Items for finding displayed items

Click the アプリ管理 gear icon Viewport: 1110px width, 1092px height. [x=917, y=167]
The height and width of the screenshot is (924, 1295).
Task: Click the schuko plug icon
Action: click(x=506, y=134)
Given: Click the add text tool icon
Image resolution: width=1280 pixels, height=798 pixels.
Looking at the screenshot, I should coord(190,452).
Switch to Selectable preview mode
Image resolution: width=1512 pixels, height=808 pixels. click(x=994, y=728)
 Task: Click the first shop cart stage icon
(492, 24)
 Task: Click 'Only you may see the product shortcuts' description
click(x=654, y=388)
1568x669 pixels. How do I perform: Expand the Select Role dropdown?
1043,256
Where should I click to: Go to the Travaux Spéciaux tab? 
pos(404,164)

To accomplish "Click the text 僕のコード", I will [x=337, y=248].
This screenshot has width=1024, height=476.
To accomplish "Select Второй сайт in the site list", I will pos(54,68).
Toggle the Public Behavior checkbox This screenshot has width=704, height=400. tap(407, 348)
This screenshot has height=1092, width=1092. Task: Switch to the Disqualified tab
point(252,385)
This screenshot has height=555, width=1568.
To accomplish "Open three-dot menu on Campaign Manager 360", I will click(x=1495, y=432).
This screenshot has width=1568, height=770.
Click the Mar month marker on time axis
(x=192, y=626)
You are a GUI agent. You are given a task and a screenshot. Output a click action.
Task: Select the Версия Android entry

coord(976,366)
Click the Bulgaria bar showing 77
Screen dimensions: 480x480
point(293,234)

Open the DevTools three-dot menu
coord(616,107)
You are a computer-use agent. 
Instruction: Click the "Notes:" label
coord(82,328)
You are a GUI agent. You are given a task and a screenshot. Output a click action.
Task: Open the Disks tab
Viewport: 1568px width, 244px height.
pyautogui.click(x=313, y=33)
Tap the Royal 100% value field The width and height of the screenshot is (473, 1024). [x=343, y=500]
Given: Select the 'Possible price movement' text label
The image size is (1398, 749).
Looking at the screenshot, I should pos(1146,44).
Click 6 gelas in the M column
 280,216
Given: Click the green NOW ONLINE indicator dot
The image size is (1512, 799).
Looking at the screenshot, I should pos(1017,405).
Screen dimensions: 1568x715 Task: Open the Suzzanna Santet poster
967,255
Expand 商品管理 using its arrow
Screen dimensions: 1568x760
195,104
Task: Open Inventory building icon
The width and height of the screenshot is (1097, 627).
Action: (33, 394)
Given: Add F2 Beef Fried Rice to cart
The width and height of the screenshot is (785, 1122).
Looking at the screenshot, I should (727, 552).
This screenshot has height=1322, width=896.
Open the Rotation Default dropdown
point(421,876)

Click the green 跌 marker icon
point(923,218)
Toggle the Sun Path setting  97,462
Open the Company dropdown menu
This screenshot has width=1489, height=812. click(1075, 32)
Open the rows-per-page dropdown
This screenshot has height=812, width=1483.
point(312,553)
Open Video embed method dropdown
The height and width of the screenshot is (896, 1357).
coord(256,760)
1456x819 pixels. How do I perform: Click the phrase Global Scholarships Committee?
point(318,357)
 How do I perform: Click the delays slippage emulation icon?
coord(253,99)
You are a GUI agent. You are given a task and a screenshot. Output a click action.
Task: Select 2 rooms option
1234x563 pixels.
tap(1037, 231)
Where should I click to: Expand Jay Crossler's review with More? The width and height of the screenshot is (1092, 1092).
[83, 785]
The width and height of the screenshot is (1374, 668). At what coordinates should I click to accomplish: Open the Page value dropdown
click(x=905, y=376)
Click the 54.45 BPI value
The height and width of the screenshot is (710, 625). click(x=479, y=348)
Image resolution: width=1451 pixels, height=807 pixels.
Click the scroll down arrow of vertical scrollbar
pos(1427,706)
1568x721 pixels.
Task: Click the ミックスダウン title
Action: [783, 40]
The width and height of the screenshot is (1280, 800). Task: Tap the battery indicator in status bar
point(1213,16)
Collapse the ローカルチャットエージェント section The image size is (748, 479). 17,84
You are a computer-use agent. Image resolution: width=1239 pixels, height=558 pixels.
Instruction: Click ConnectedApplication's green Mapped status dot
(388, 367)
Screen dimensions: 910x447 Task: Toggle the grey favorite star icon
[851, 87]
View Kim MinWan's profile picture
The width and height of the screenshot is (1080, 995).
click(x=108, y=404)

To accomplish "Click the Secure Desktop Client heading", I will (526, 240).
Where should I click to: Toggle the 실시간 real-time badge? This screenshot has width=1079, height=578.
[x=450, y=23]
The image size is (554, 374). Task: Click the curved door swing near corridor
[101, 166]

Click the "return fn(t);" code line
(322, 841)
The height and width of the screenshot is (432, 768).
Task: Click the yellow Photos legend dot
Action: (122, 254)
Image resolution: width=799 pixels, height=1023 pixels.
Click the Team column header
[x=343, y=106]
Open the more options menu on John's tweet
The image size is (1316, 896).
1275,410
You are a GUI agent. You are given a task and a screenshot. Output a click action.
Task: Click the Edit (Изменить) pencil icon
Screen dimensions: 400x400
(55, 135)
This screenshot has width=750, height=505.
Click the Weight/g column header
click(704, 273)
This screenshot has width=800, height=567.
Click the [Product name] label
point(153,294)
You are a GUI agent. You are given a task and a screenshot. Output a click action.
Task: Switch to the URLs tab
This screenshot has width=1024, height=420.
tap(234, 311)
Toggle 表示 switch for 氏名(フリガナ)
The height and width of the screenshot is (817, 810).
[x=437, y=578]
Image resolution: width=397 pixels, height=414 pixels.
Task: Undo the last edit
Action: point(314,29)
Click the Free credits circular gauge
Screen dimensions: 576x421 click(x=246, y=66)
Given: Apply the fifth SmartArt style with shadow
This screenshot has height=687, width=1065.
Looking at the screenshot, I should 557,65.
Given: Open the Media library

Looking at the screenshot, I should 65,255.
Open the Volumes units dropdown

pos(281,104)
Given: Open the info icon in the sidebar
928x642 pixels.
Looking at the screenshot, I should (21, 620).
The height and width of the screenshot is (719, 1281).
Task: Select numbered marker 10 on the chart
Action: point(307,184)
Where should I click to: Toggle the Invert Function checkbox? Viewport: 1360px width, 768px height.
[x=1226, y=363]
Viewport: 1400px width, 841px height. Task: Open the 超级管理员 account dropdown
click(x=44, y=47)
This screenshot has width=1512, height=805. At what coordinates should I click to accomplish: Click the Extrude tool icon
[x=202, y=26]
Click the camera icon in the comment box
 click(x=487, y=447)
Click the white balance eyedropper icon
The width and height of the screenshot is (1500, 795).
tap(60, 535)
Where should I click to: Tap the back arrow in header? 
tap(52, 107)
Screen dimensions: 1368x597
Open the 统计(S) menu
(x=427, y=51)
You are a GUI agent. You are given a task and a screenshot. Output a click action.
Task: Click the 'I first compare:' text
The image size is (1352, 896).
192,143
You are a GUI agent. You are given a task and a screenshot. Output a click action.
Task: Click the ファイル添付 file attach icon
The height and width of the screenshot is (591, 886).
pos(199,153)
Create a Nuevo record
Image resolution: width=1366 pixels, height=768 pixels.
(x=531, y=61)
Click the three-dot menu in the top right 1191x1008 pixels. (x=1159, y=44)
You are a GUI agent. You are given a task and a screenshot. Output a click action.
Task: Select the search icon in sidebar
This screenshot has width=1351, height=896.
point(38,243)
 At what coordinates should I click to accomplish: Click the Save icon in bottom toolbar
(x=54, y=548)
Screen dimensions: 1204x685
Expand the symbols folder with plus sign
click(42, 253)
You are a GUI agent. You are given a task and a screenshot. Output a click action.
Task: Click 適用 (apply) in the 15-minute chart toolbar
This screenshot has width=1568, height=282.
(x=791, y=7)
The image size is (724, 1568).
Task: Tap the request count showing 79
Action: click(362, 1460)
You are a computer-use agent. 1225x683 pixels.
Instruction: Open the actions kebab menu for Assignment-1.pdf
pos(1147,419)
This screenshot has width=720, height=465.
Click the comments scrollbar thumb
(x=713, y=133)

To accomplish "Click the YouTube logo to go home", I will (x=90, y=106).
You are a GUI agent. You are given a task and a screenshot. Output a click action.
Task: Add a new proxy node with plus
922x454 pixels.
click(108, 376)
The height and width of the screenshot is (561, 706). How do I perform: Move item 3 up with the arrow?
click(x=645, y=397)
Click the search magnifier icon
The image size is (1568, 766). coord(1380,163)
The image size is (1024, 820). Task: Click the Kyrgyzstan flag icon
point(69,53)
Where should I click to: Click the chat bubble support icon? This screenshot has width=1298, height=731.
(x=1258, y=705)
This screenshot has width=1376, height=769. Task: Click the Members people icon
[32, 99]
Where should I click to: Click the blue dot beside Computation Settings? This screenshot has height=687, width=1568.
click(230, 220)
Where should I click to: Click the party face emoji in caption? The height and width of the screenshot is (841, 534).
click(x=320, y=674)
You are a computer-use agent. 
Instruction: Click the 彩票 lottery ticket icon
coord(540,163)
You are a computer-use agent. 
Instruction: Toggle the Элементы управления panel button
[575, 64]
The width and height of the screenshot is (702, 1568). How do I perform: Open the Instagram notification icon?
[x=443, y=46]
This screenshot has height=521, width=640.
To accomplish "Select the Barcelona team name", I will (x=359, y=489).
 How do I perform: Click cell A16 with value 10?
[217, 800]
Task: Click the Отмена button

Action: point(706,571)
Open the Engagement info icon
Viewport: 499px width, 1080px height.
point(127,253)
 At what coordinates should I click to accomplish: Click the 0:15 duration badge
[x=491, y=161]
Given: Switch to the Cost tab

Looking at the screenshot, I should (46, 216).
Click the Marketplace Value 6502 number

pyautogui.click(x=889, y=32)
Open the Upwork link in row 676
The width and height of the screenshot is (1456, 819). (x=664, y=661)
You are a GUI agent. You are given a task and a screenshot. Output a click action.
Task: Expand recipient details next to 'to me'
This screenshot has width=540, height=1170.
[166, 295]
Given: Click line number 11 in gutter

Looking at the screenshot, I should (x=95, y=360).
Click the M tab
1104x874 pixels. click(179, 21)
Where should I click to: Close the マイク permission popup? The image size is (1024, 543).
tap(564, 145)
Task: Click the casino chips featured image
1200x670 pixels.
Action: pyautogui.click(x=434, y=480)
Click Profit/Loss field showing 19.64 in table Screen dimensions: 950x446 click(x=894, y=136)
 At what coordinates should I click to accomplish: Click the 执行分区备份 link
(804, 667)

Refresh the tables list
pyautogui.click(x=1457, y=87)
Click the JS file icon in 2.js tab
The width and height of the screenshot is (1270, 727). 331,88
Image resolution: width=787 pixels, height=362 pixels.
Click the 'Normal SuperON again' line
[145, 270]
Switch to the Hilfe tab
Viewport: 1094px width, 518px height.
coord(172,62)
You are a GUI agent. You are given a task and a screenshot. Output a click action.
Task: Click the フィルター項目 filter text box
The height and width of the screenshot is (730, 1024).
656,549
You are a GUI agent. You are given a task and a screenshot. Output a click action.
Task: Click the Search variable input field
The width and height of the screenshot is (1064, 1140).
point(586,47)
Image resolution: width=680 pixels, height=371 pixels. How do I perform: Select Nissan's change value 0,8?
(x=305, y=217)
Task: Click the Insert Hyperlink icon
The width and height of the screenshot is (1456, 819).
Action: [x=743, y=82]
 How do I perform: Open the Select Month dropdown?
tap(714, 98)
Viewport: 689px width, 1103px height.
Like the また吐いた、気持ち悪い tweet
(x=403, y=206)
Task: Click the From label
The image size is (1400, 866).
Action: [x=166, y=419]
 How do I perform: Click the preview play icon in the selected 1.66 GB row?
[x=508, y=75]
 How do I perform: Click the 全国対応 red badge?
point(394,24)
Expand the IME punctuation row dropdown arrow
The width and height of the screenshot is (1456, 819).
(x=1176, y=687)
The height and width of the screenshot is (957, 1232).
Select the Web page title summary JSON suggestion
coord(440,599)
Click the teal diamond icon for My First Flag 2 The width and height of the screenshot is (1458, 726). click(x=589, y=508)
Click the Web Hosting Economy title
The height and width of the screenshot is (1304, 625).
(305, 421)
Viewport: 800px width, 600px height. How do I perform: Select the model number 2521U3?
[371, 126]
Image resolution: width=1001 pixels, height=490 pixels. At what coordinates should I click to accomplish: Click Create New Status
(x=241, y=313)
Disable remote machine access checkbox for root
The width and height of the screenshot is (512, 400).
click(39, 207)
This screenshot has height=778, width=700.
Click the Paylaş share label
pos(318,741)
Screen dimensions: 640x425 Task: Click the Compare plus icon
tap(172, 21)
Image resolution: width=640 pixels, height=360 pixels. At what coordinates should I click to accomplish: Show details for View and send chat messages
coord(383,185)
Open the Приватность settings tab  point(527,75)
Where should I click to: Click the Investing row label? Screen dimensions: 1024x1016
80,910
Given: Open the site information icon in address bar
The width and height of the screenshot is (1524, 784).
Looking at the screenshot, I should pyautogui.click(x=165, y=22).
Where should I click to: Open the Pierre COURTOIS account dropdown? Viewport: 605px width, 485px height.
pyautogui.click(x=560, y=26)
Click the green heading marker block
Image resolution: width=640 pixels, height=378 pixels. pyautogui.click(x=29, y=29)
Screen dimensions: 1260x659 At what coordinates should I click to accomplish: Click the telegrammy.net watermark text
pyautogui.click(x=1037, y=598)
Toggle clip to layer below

## Goal
Copy out, word for word, the lines starting at the one containing "Screen dimensions: 1260x659" and ending with the last line of the items above.

## Task response
Screen dimensions: 1260x659 At what coordinates should I click to accomplish: Click the telegrammy.net watermark text
pyautogui.click(x=1037, y=598)
Toggle clip to layer below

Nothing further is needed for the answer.